Si deve precisare che la denominazione, spesso adottata, di "Pietro II Della Scala" per designare il D. va abbandonata, avendo lo Hagemann dimostrato come il primo Pietro "de Scala", vescovo di Verona fra il 1291 e il 1295, non appartenga agli Scaligeri bensì ad una famiglia. omonima bergamasca (Documenti sconosciuti dell'Archivio capitolare..., in Scritti in onore di mons. G. Turrini, Verona 1973, p. 385).

II D. (cui successe nel seggio canonicale un altro illegittimo di Mastino, Aimonte) sostituì sulla cattedra di s.
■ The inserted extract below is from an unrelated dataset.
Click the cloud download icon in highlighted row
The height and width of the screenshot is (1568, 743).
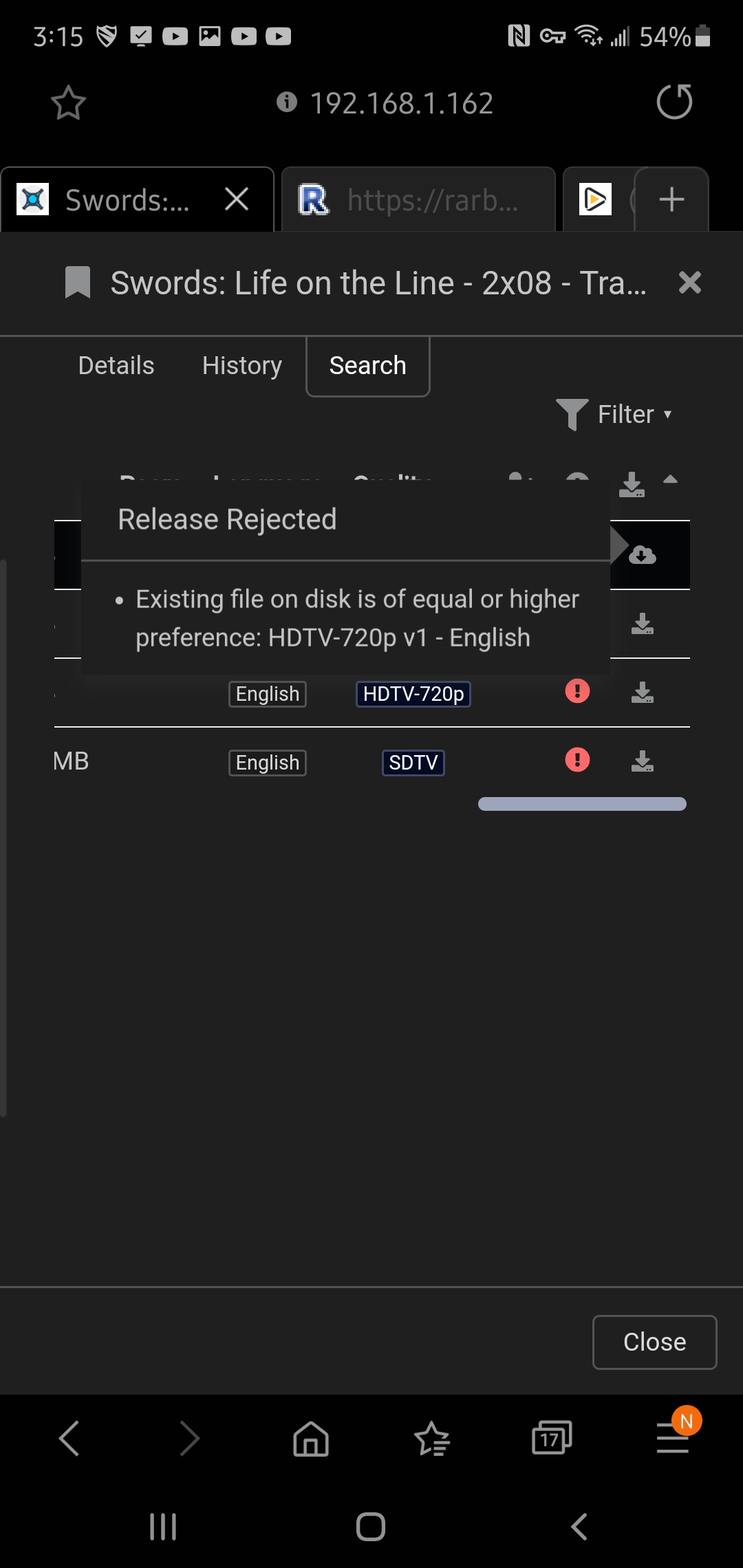[643, 555]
Zeno il domenicano Giovanni "de Naso", trasferito alla sede di Bologna. Con lui inizia un periodo di più ordinata e continuativa amministrazione della chiesa veronese, dopo che il ventennio dell'espansione e della crisi della potenza scaligera (1330-50) aveva coinciso con una serie di episcopati brevissimi, segnati dall'assenza del titolare o addirittura conclusisi nel sangue (il vescovo Bartolomeo Della Scala fu ucciso da Mastino [II] in persona), nonché con vacanze della sede.
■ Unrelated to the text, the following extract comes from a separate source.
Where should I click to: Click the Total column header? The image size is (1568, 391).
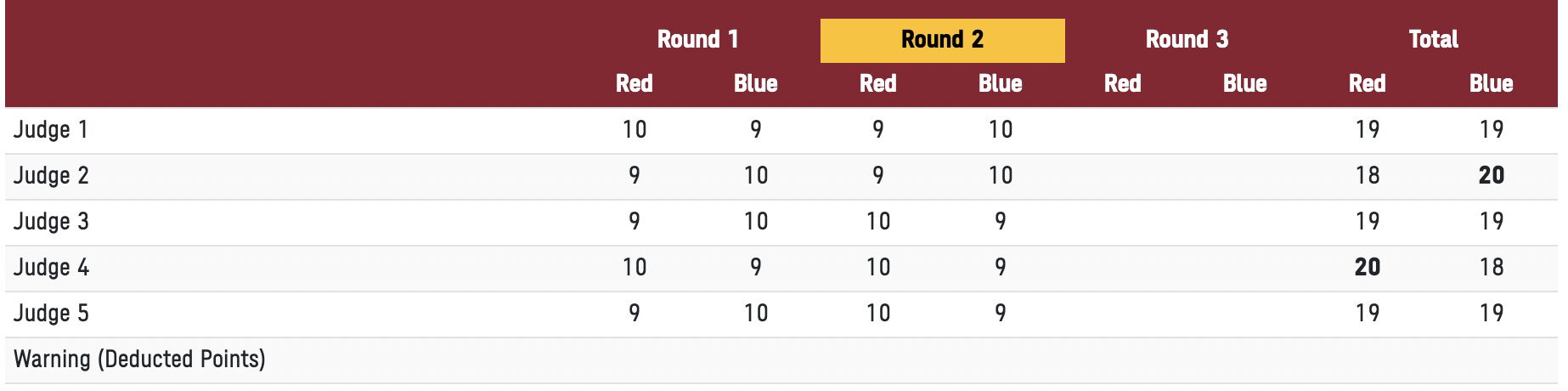click(1433, 40)
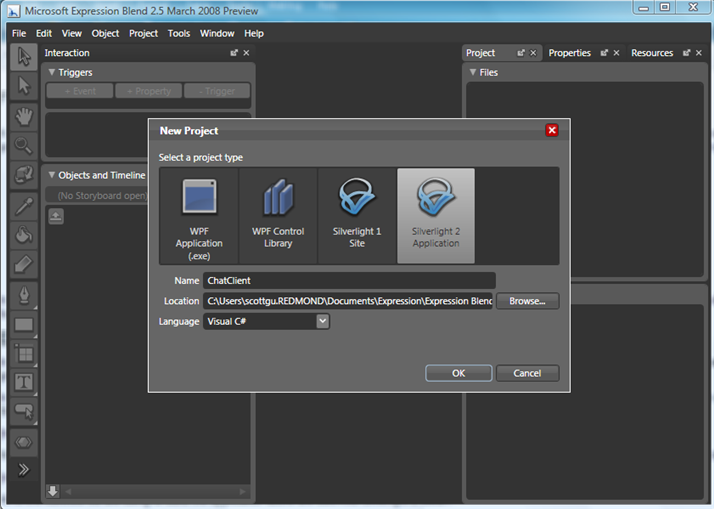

Gli inizi della carriera ecclesiastica del D., rapidissima e tutta legata al favore paterno, potevano lasciar presagire un episcopato completamente appiattito sul potere politico signorile. E certo un esame preliminare dell'ampia documentazione conferma una sostanziale subordinazione alla volontà dei domini; tale era da quasi un secolo la posizione dei vescovi veronesi. Coesistono però con questo atteggiamento scelte che - non contraddittorie con esso - possono essere lette nel senso di una puntigliosa gestione dell'episcopio e della diocesi. Un atteggiamento di attenta considerazione - almeno sul piano formale: ma non solo su quello - per diritti e prerogative preesistenti si manifestò sin dall'inizio dell'episcopato. quando il D. si fece riconoscere da Cangrande (II) i beni e le giurisdizioni spettanti all'episcopio, e riconobbe a sua volta al capitolo - l'ente da cui proveniva - i diritti e i privilegi ad esso spettanti (1351). Negli stessi anni il D. amministrò effettivamente, a mezzo di vicari, le "ville" di giurisdizione episcopale (Monteforte e Bovolone). Più tardi, nel 1362, tenne ad affermare la competenza dell'episcopio veronese riguardo alla nomina dell'abate di S. Zeno, in occasione dell'elezione di Ottonello Pasti. E non mancò di difendere con energia i diritti episcopali nell'amministrazione dei sacramenti, contro le pretese del capitolo: per tale motivo giunse nel 1380 a vie di fatto con l'arciprete, subendo un processo di fronte a Marquardo patriarca di Aquileia.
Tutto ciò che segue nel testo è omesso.